Acidente com seis mortes e três sobreviventes mobilizou dezenas de profissionais e gerou comoção em toda a região.

O grave acidente registrado na rodovia AL-220, entre o distrito de Piau, pertencente ao município de Piranhas, e a cidade de Olho d’Água do Casado, já é considerado uma das maiores tragédias automobilísticas da história de Piranhas e de todo o Sertão de Alagoas. A colisão deixou seis pessoas mortas, incluindo três crianças, e três sobreviventes, provocando forte comoção popular.
A tragédia envolveu uma caminhonete Chevrolet Montana, onde estavam oito pessoas da mesma família, e um Chevrolet Onix, conduzido por Cleiton Barros, conhecido como Cleitinho, filho do presidente da Câmara de Vereadores de Piranhas.

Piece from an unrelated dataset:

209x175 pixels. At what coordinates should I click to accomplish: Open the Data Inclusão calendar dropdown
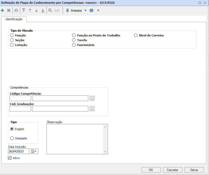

Com a morte de Cleiton, o número de vítimas fatais chegou a seis.
Na caminhonete morreram Cícero, patriarca da família e condutor do veículo; sua filha Elyssandra; e os três filhos dela — Kaique, Miguel, de apenas 1 ano de idade, e Laura. Apenas três pessoas sobreviveram ao impacto: Leonora, esposa de Cícero; Alessandra, filha do casal; e Lívia, filha de Alessandra e neta de Leonora.
A dimensão do acidente exigiu uma operação de grande porte, com a atuação de mais de 30 profissionais entre SAMU, Corpo de Bombeiros Militar, profissionais do posto de saúde do distrito de Piau e Polícia Militar. Ambulâncias de várias cidades do Alto, Médio e Sertão de Alagoas foram mobilizadas para o socorro às vítimas.
Os corpos permaneceram no local até por volta da meia-noite, passando por perícia da Polícia Científica, e posteriormente foram recolhidos pelo Instituto Médico Legal (IML). Os velórios das vítimas estão previstos para ocorrer no ginásio de esportes de Piranhas, e o prefeito do município deve decretar luto oficial, em respeito às famílias e à comoção gerada pela tragédia.
Moradores da cidade e de toda a região acompanham com tristeza os desdobramentos do caso, considerado por muitos como um dos episódios mais dolorosos já registrados nas rodovias do Sertão alagoano.
As causas do acidente seguem sendo investigadas pelas autoridades competentes, e ainda não há confirmação oficial sobre a dinâmica da colisão ou responsabilidades.